Can you discuss some of those JAK inhibitors that are already approved?
The 3 approved drugs are ruxolitinib, fedratinib, and pacritinib. Ruxolitinib and fedratinib are approved for patients with over 50,000 platelets who have intermediate or high-risk disease. Pacritinib is different as it was approved for patients with less than 50,000 platelets in the first-line. It is for a distinct group of patients with myelofibrosis.
Now that's in the first-line, and in the second-line, somebody who has been on a JAK inhibitor, you can use any of the ones that you haven't used. For example, someone who started on ruxolitinib can use pacritinib or fedratinib, regardless of platelet count. We have more options than we've ever had.
What factors go into deciding what to use for certain patients?

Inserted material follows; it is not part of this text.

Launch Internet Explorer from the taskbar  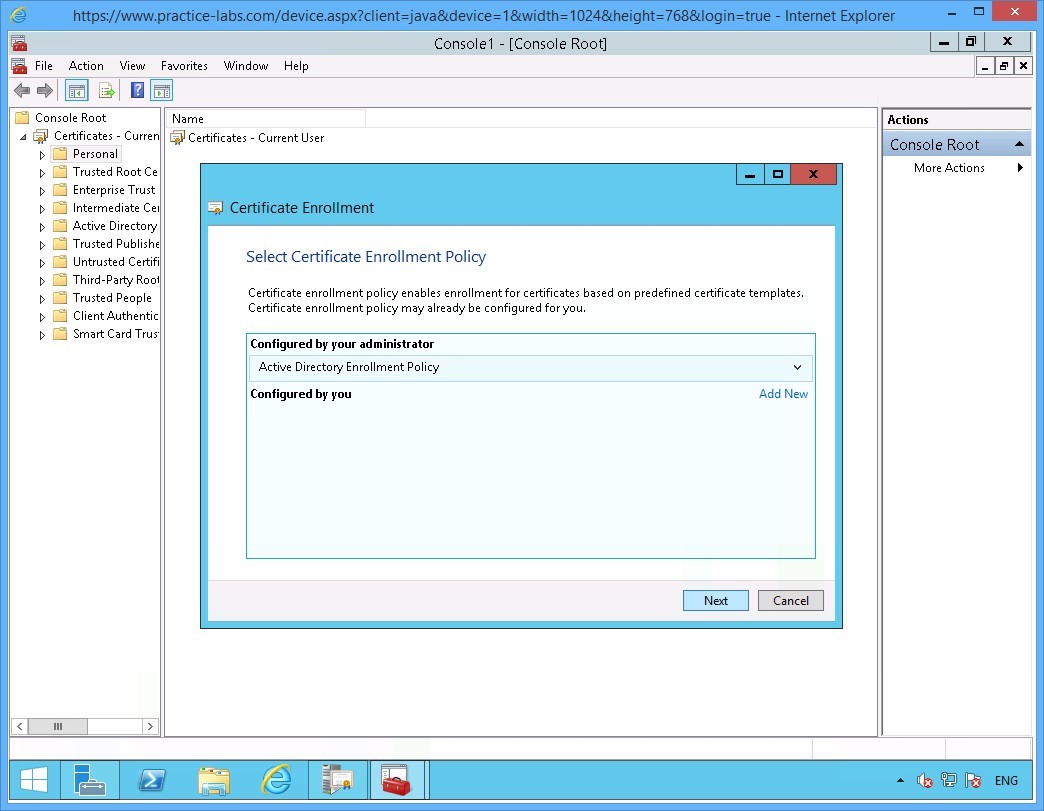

That depends on what their other issues are. For example, patients with low blood counts, pacritinib makes sense and that's where it's been well studied. Increasingly, some of the new data that has come forward has to do with anemia. Pacritinib, as well as a drug called momelotinib, which is on the horizon for approval, both inhibit a pathway called ACVR1, which we think is involved in improving anemia in patients with myelofibrosis. I think it is becoming a differentiating factor and something that may point us towards using those drugs in patients who are transfusion dependent, or otherwise, profoundly anemic.

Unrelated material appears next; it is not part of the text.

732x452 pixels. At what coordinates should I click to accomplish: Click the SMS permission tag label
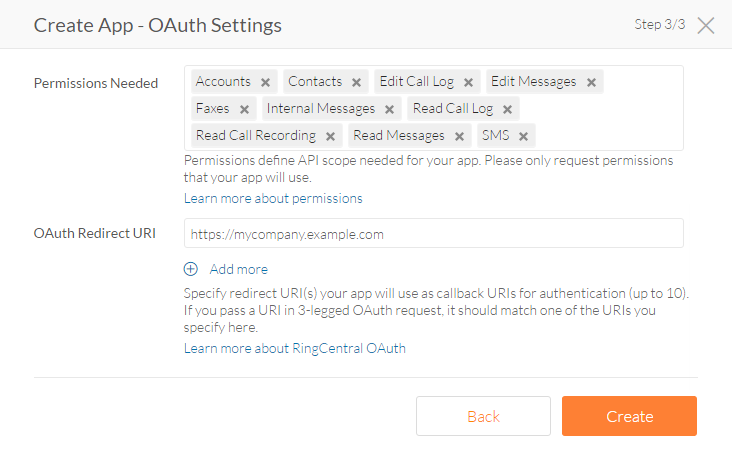[x=495, y=136]
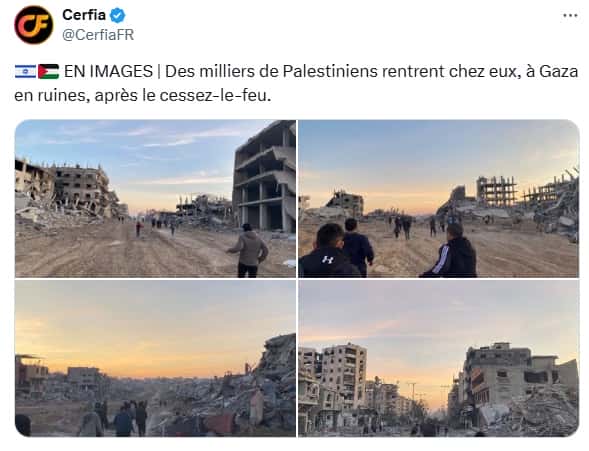Click the Israeli flag emoji in the tweet
This screenshot has height=451, width=589.
pyautogui.click(x=26, y=71)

Are there any exciting trials or research ongoing that you're excited to hear about?
There are so many things in this space. Currently, there are several different drugs that are non-JAK inhibitors. The idea is to try to combine them with the JAK inhibitors to see if you can extend what the JAK inhibitors are able to do or add them on in patients who don't have a great response to a JAK inhibitor.
There are a number of drugs that are in late phase trials or phase 3 trials. These include, but are not limited to, things like BET inhibitors, or BCL-xL inhibitors, PI3k delta inhibitors, as well as telomerase inhibitors. Again, those are in late phase clinical development. There are also drugs in earlier development, such as PIM kinase inhibitors, that are showing some early promise. It's really an expansive area.
What are the unmet needs that still exist in the space of myelofibrosis?
The major unmet need is that we need disease modifying therapy. Disease modifying can mean a lot of things. It's a debatable point, but to me, disease modifying therapy is something that allows the patient to live as close to a normal lifespan as possible with as few symptoms from their disease. All the drugs will have improved some things. They shrink the spleen; they can make people feel better. There's some evidence that they can improve survival, but these are all to a limited extent. We need drugs that can improve upon that.
All these other drugs that are in development are being tested against spleen and symptoms because that has been the approval pathway for these other drugs. But the question I think we have to ask is, are they ultimately making people live longer and better? We have 3 approved JAK inhibitors currently, with another potentially on the way this year. But now the question is, what happens beyond that?